Her fans were first troubled by her views way back in 2018, when she liked a tweet that denoted transgender women as “men in dresses, though her spokesperson calmed the rising accusations of transphobia in a chat with Pink News wherein they claimed that Rowling clicked the “like” button in “a clumsy and middle-aged moment.”

Dec. 2019 ended with her showing support to policy researcher Maya Forstater, who lost her employment because she tweeted, “men cannot be women. It started a tidal wave of livid reactions from individuals on social media, which only picked up pace as 2020 started and gained further traction when in June 2020, Rowling retweeted an op-ed piece as she was bothered by the fact that it said “people who menstruate” instead of using the word women. 

At the time, GLAAD, an LGBTQ rights organization, called out Rowling for twisting “facts about gender identity” and commented that “in 2020, there is no excuse for targeting trans people.”

But Rowling continued posting such content, and she’s shown no signs of stopping despite people consistently pointing out why her comments might be offensive.
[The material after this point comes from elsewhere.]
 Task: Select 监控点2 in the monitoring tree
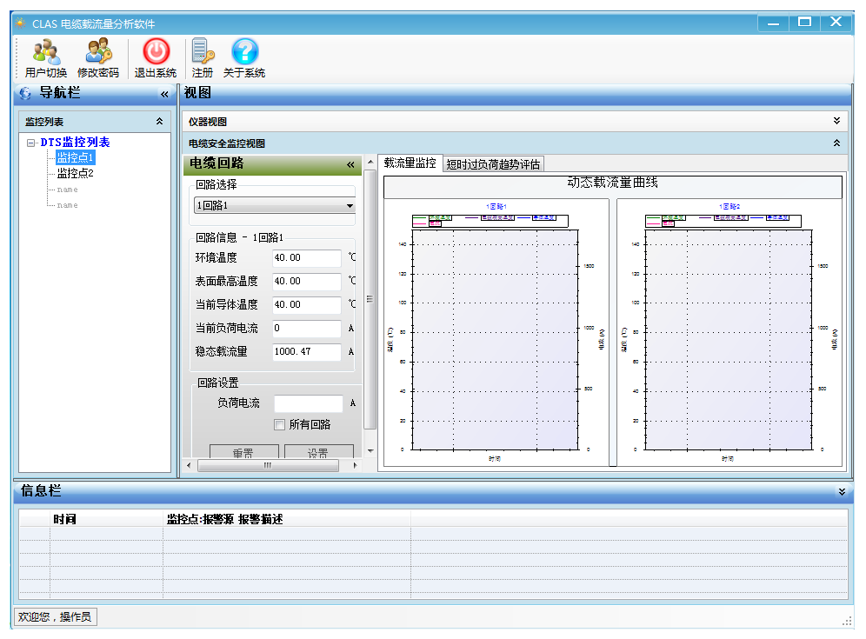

She even penned a lengthy post in 2020 on her website, which was deemed to be filled with transphobic stereotypes. 

She continued her tirade in 2021, which saw her once again land in hot water when she criticized the Scottish police for giving rape suspects the option to self-identify as female. “War is Peace. Freedom is Slavery. Ignorance is Strength. The Penised Individual Who Raped You Is a Woman,” she tweeted

Her latest tweet was directed at the Scotland Government in response to the Gender recognition reform bill as, according to her, if it becomes a law, there will be “negative consequences of this legislation for women and girls.”

But while her stance on trans-identity has raised many eyebrows, did Felker-Martin really fictionally kill the author by burning her alive in her novel? According to outlets like The Daily Mail, “Miss Felker-Martin’s novel Manhunt depicts the death of Miss Rowling at the hands of trans activists in a fire in a Scottish castle.” GB News’ headline further seconds this claim by saying that in the book Rowling is “burned alive by transgender women.” Is that the true version of the fictional events?

Apparently not.

So, what really happens in the book?

While the fictionalized version of Rowling does perish in the books, the events that lead to her death and even her demise itself is starkly different from what is being touted. Felker-Martin has come forward to dissipate the unnecessary cloud of confusion around the subject and revealed how fictional Rowling actually dies in Manhunt. For starters, she didn’t “burn alive,” nor was she “killed” by transgender women.

But there are still some readers who are bothered by the fact that Felker-Martin killed off Rowling in their book. 

There are also some tweets pointing out the ridiculousness of the outrage, as fictionalized versions of celebs are murdered in films and shows all the time (The Simpsons, South Park, etc.)

By now, it is evident that while Rowling does die in the book, she isn’t burned alive and isn’t hunted down by transgender women. But the tone of the outlets, which reported the exact opposite, aptly shows how a narrative about a narrative has just been drummed up and twisted beyond its original implication by the media. But in case you are still debating whether to believe Felker-Martin or not, the better option would be to give the best-selling Manhunt a read.